THE RECORDS START
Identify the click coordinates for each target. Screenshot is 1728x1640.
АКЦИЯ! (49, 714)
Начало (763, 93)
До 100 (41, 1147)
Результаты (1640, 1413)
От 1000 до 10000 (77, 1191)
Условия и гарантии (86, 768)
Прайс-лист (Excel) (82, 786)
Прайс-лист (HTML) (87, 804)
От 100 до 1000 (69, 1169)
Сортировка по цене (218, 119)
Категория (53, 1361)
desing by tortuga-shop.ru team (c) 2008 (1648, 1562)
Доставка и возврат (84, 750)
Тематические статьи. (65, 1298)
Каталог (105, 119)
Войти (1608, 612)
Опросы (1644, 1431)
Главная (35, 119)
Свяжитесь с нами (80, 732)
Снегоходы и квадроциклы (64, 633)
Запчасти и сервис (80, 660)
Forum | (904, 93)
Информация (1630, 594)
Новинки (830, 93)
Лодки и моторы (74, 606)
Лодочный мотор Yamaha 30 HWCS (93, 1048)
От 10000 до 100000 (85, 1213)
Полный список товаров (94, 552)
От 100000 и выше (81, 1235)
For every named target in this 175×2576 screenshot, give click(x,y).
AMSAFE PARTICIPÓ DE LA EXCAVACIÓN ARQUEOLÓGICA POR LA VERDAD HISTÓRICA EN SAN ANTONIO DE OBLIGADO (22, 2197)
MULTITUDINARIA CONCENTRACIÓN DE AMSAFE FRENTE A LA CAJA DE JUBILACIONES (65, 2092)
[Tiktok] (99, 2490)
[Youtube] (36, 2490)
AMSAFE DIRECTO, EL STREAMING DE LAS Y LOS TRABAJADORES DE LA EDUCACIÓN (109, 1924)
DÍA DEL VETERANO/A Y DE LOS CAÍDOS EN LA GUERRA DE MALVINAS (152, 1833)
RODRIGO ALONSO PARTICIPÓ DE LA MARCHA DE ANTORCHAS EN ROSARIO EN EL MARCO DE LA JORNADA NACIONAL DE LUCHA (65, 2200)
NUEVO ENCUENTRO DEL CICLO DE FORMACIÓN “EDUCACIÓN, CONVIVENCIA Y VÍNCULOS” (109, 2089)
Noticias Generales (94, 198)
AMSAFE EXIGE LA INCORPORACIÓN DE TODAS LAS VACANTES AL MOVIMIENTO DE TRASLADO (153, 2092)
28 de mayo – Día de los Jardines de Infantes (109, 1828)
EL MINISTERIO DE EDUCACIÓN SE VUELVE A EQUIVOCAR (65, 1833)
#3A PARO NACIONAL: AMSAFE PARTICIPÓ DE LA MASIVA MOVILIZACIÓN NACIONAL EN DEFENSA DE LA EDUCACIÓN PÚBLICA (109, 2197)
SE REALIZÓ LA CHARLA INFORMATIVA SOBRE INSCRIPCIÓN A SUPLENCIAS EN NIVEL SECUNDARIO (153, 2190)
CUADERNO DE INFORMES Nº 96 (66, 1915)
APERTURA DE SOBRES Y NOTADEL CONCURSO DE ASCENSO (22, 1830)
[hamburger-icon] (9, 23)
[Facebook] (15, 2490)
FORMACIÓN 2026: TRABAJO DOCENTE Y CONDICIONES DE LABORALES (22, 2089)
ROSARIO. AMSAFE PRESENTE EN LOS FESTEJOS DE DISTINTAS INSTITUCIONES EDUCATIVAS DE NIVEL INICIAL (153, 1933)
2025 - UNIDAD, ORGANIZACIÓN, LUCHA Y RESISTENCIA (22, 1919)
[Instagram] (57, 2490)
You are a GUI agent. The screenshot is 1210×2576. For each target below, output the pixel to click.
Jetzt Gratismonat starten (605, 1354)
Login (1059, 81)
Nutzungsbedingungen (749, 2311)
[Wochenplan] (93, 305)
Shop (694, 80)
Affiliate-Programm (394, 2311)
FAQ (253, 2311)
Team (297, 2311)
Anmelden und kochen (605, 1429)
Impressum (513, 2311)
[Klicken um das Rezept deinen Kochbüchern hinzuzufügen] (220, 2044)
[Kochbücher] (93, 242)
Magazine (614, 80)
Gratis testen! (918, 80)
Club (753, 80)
THE RECORDS END
● WHAT THE TASK REQUIRES
The full listing should be output exactly, line for line.

● ANSWER TO THIS TASK
Identify the click coordinates for each target. Screenshot is 1728x1640.
АКЦИЯ! (49, 714)
Начало (763, 93)
До 100 (41, 1147)
Результаты (1640, 1413)
От 1000 до 10000 (77, 1191)
Условия и гарантии (86, 768)
Прайс-лист (Excel) (82, 786)
Прайс-лист (HTML) (87, 804)
От 100 до 1000 (69, 1169)
Сортировка по цене (218, 119)
Категория (53, 1361)
desing by tortuga-shop.ru team (c) 2008 (1648, 1562)
Доставка и возврат (84, 750)
Тематические статьи. (65, 1298)
Каталог (105, 119)
Войти (1608, 612)
Опросы (1644, 1431)
Главная (35, 119)
Свяжитесь с нами (80, 732)
Снегоходы и квадроциклы (64, 633)
Запчасти и сервис (80, 660)
Forum | (904, 93)
Информация (1630, 594)
Новинки (830, 93)
Лодки и моторы (74, 606)
Лодочный мотор Yamaha 30 HWCS (93, 1048)
От 10000 до 100000 (85, 1213)
Полный список товаров (94, 552)
От 100000 и выше (81, 1235)
For every named target in this 175×2576 screenshot, give click(x,y).
AMSAFE PARTICIPÓ DE LA EXCAVACIÓN ARQUEOLÓGICA POR LA VERDAD HISTÓRICA EN SAN ANTONIO DE OBLIGADO (22, 2197)
MULTITUDINARIA CONCENTRACIÓN DE AMSAFE FRENTE A LA CAJA DE JUBILACIONES (65, 2092)
[Tiktok] (99, 2490)
[Youtube] (36, 2490)
AMSAFE DIRECTO, EL STREAMING DE LAS Y LOS TRABAJADORES DE LA EDUCACIÓN (109, 1924)
DÍA DEL VETERANO/A Y DE LOS CAÍDOS EN LA GUERRA DE MALVINAS (152, 1833)
RODRIGO ALONSO PARTICIPÓ DE LA MARCHA DE ANTORCHAS EN ROSARIO EN EL MARCO DE LA JORNADA NACIONAL DE LUCHA (65, 2200)
NUEVO ENCUENTRO DEL CICLO DE FORMACIÓN “EDUCACIÓN, CONVIVENCIA Y VÍNCULOS” (109, 2089)
Noticias Generales (94, 198)
AMSAFE EXIGE LA INCORPORACIÓN DE TODAS LAS VACANTES AL MOVIMIENTO DE TRASLADO (153, 2092)
28 de mayo – Día de los Jardines de Infantes (109, 1828)
EL MINISTERIO DE EDUCACIÓN SE VUELVE A EQUIVOCAR (65, 1833)
#3A PARO NACIONAL: AMSAFE PARTICIPÓ DE LA MASIVA MOVILIZACIÓN NACIONAL EN DEFENSA DE LA EDUCACIÓN PÚBLICA (109, 2197)
SE REALIZÓ LA CHARLA INFORMATIVA SOBRE INSCRIPCIÓN A SUPLENCIAS EN NIVEL SECUNDARIO (153, 2190)
CUADERNO DE INFORMES Nº 96 (66, 1915)
APERTURA DE SOBRES Y NOTADEL CONCURSO DE ASCENSO (22, 1830)
[hamburger-icon] (9, 23)
[Facebook] (15, 2490)
FORMACIÓN 2026: TRABAJO DOCENTE Y CONDICIONES DE LABORALES (22, 2089)
ROSARIO. AMSAFE PRESENTE EN LOS FESTEJOS DE DISTINTAS INSTITUCIONES EDUCATIVAS DE NIVEL INICIAL (153, 1933)
2025 - UNIDAD, ORGANIZACIÓN, LUCHA Y RESISTENCIA (22, 1919)
[Instagram] (57, 2490)
You are a GUI agent. The screenshot is 1210×2576. For each target below, output the pixel to click.
Jetzt Gratismonat starten (605, 1354)
Login (1059, 81)
Nutzungsbedingungen (749, 2311)
[Wochenplan] (93, 305)
Shop (694, 80)
Affiliate-Programm (394, 2311)
FAQ (253, 2311)
Team (297, 2311)
Anmelden und kochen (605, 1429)
Impressum (513, 2311)
[Klicken um das Rezept deinen Kochbüchern hinzuzufügen] (220, 2044)
[Kochbücher] (93, 242)
Magazine (614, 80)
Gratis testen! (918, 80)
Club (753, 80)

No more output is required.